Streaming algorithms for recognizing nearly well-parenthesized expressions

We study the streaming complexity of the membership problem of 1-turn-Dyck2 and Dyck2 when there are a few errors in the input string. 1-turn-Dyck2 with errors: We prove that there exists a randomized one-pass algorithm that given x checks whether there exists a string x’ in 1-turn-Dyck2 such that x is obtained by flipping at most $k$ locations of x’ using: - O(k log n) space, O(k log n) randomness, and poly(k log n) time per item and with error at most 1/poly(n). - O(k^{1+epsilon} + log n) space for every 0 <= epsilon <= 1, O(log n) randomness, O(polylog(n) + poly(k)) time per item, with error at most 1/8. Here, we also prove that any randomized one-pass algorithm that makes error at most k/n requires at least Omega(k log(n/k)) space to accept strings which are exactly k-away from strings in 1-turn-Dyck2 and to reject strings which are exactly (k+2)-away from strings in 1-turn-Dyck2. Since 1-turn-Dyck2 and the Hamming Distance problem are closely related we also obtain new upper and lower bounds for this problem.
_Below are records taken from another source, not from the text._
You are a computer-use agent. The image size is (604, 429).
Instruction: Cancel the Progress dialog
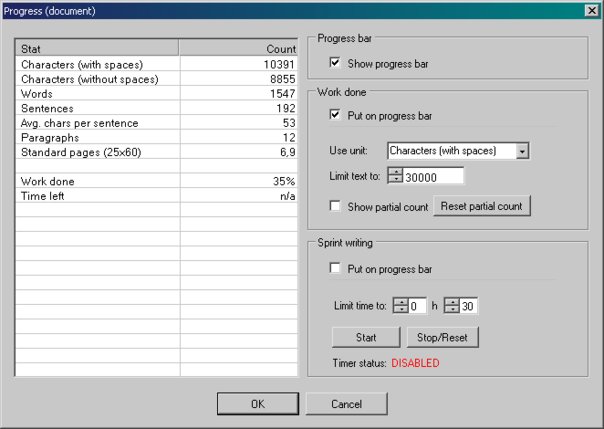pos(346,404)
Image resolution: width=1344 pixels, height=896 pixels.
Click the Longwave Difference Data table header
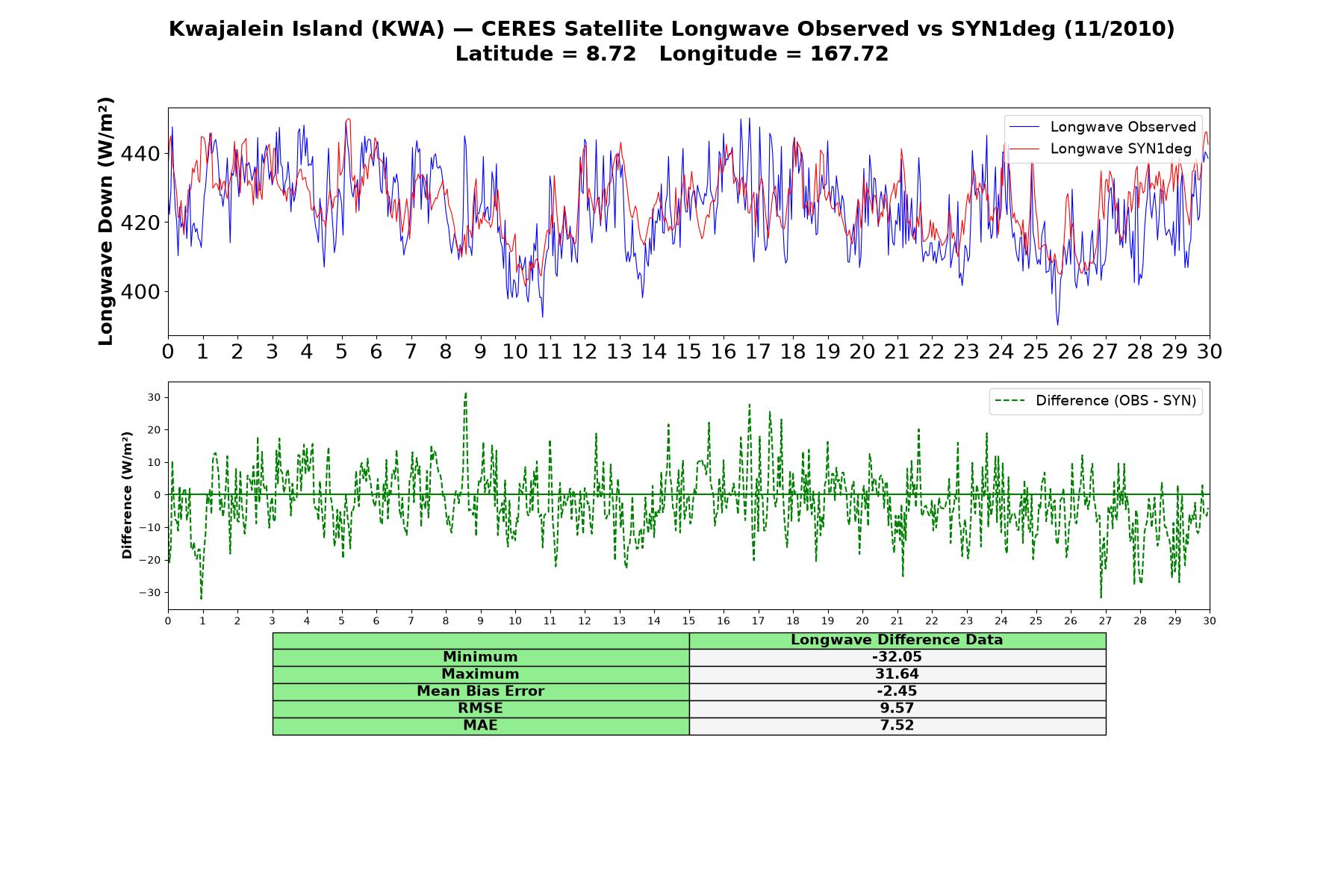pyautogui.click(x=897, y=641)
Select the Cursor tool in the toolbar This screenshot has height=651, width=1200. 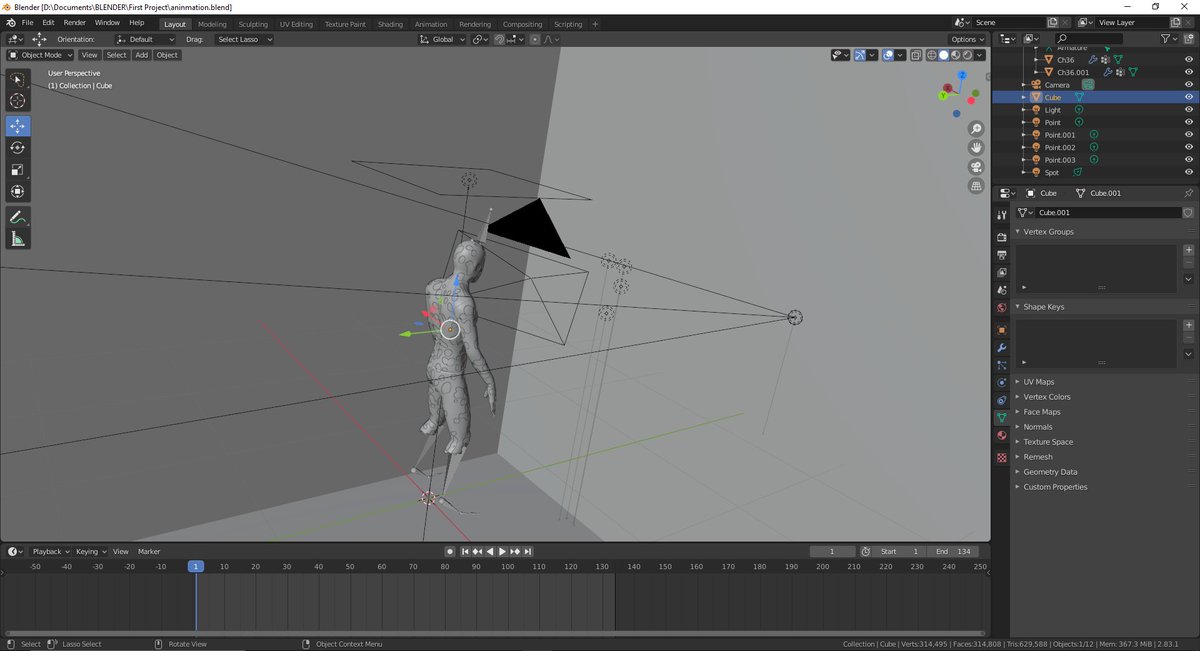pos(18,101)
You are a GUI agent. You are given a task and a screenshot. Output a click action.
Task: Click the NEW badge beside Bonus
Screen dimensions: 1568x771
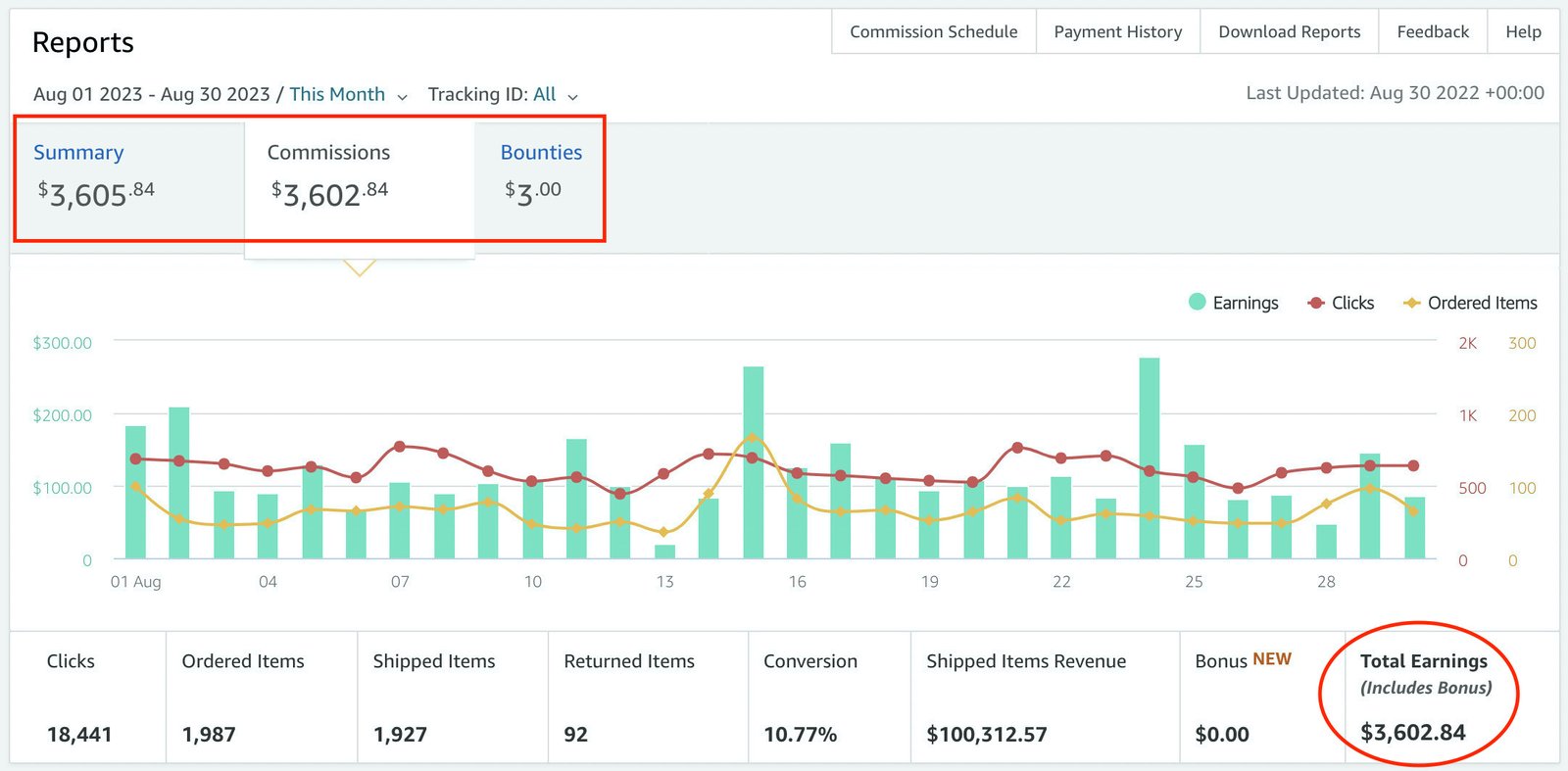tap(1272, 659)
Dyck2 with errors: We prove that there exists a randomized one-pass algorithm that given x checks whether there exists a string x’ in Dyck2 such that x is obtained from x’ by changing (in some restricted manner) at most k positions using: - O(k log n + sqrt(n log n)) space, O(k log n) randomness, poly(k log n) time per element and with error at most 1/poly(n). - O(k^(1+epsilon)+ sqrt(n log n)) space for every 0 <= epsilon <= 1, O(log n) randomness, O(polylog(n) + poly(k)) time per element, with error at most 1/8.

💡 Research Summary

The paper investigates the streaming complexity of recognizing strings that are “almost” well‑parenthesized, focusing on two canonical languages: 1‑turn‑Dyck₂ (a one‑turn version of the Dyck language with two types of parentheses) and the full Dyck₂ language. The authors consider the setting where the input string may differ from a valid string by at most k edit operations (flipping a symbol) and ask whether a one‑pass streaming algorithm can decide membership with limited memory, randomness, and per‑item processing time.

1‑turn‑Dyck₂ with errors.
The authors first observe a tight correspondence between 1‑turn‑Dyck₂ and the Hamming‑distance problem: a string belongs to 1‑turn‑Dyck₂ after at most k flips iff its Hamming distance to the language is ≤ k. Leveraging this equivalence, they adapt known streaming protocols for the k‑distance problem. Two algorithms are presented:

• Algorithm A (high‑accuracy). Uses O(k log n) bits of space, the same amount of randomness, and poly(k log n) time per symbol. By hashing each symbol with a pairwise‑independent hash family and maintaining a running checksum, the algorithm accepts if the checksum is consistent with ≤ k errors. The error probability can be driven down to 1/poly(n) via standard amplification.

• Algorithm B (space‑efficient). For any ε∈